Task objective: Please print, exactly as written, the line containing "Given: Open the" and each line after it through the end of the material; pictures stay out.

Material provided:
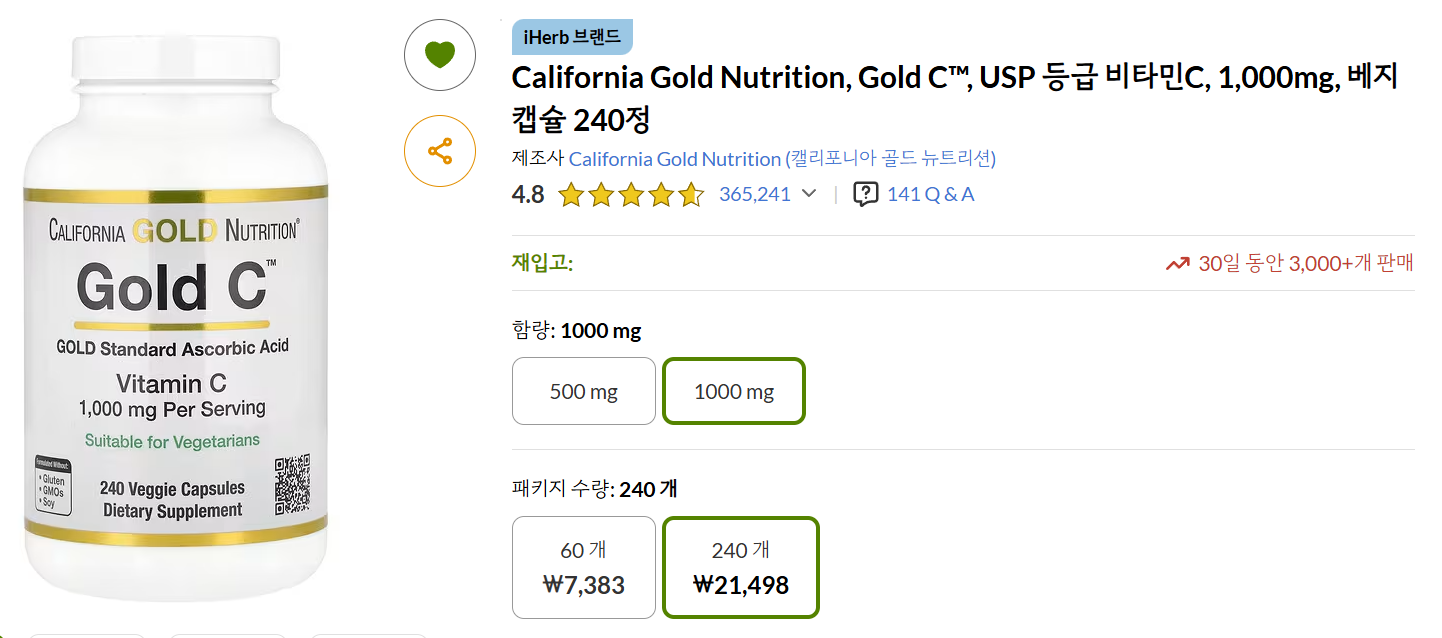Select the 500 mg dosage option
This screenshot has height=638, width=1442.
[x=584, y=391]
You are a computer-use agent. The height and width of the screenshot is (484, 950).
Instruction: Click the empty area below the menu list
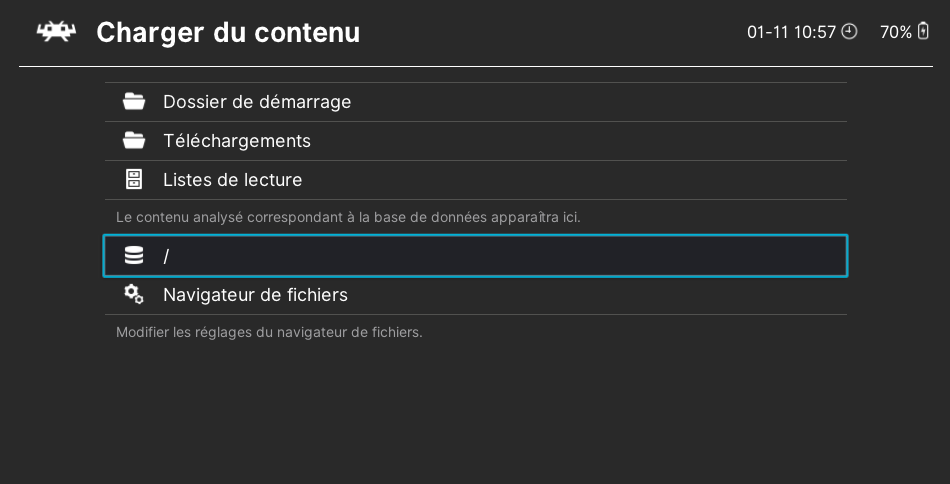476,412
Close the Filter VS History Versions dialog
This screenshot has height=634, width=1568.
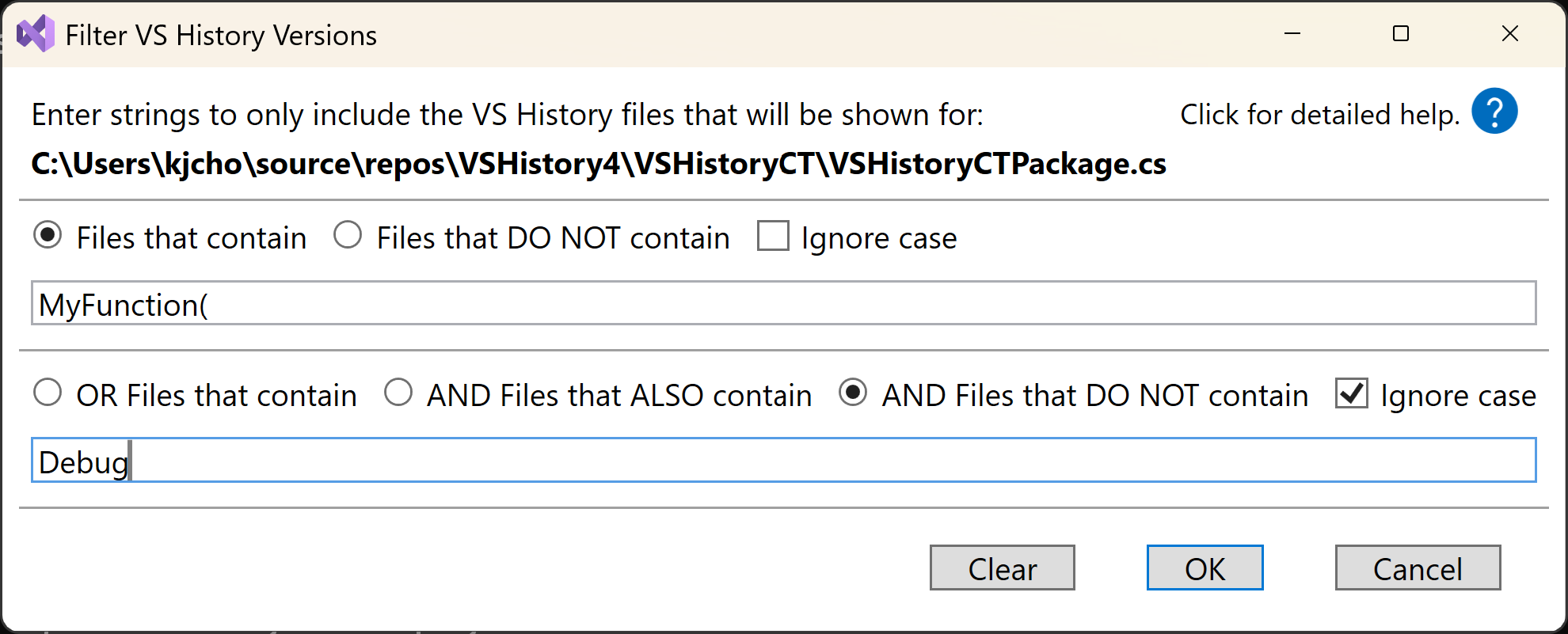click(x=1509, y=34)
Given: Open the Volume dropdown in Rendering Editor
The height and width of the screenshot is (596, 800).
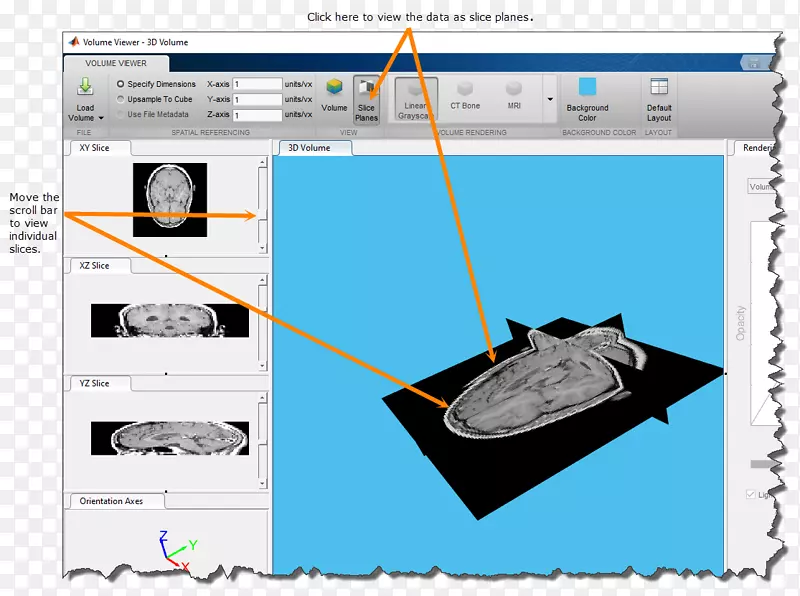Looking at the screenshot, I should pyautogui.click(x=762, y=186).
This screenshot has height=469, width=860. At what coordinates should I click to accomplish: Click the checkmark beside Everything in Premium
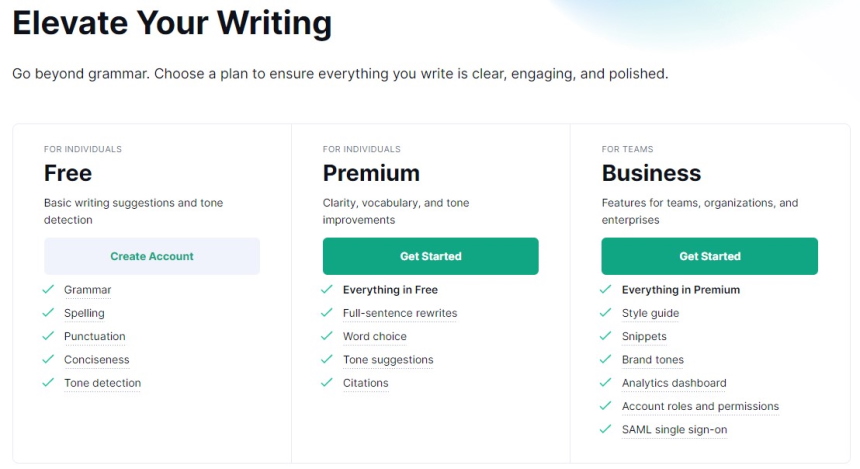tap(606, 289)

Response:
Given: Open the Volume dropdown in Rendering Editor
The height and width of the screenshot is (596, 800).
Looking at the screenshot, I should pyautogui.click(x=762, y=186).
This screenshot has height=469, width=860. At what coordinates should I click to accomplish: Click the checkmark beside Everything in Premium
tap(606, 289)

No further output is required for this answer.